DaveLembke,
Thanks for your post.
Now, to be serious. Here is what I recall.
The original design of the IBM PC has a real time clock that could give the time and date, if it had been set right. Later a hardware device with a tiny hearing aid cell was used so it would always have the right time.battery was
The system had a hardware interrupt that come on 18.2 times per second. This was about 55 milliseconds. It was drive by hardware independent of the CPU, so even if the CPU was inside a program loop, the interrupt would come and update the time.
Years ago I wrote some assembly programs to read the date and time functions from the system.

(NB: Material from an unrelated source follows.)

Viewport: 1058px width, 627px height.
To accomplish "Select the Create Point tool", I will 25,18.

I also use a BASIC program to control a serial port data feed used in a commercial communications system. Use of the timer in that program was very important. Some old serial port protocols depended on a good way to measure time in fractions of a second.

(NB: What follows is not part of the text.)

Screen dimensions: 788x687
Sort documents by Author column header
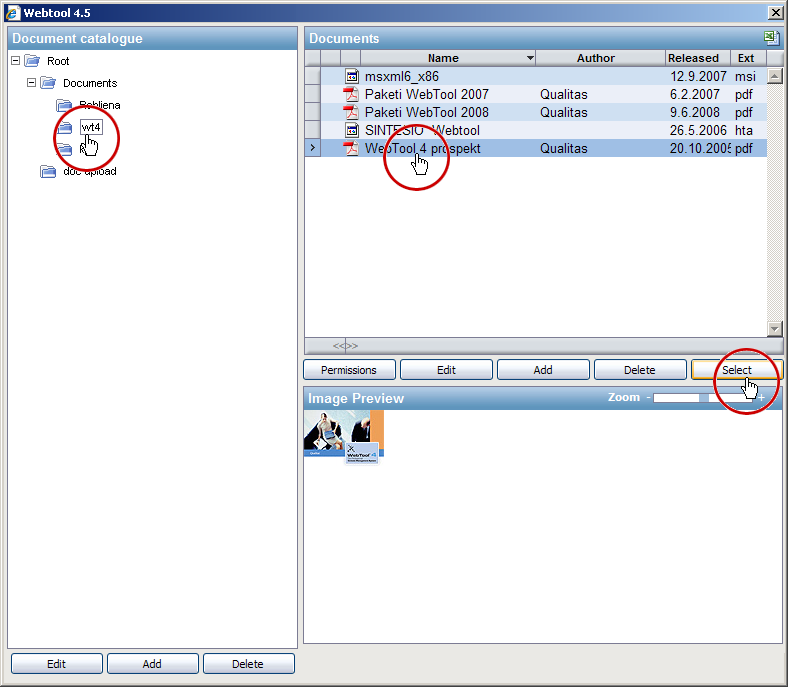[595, 58]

Anyway, all of this is very old stuff. I comes to me that some will use PING for a timer. The system already has definitions of a hardware timers as part of the hardware and firmware. In fact, that is how PING works.
A micro timer was introduced in Turbo BASIC from Borland.
https://archive.org/details/bitsavers_borlandBorsHandbook1987_15768512That was a long time ago.
My recommendation is that if you need a timer in batch, just invoke a bit of code in VBscript. Every Windows system has VBscript already installed.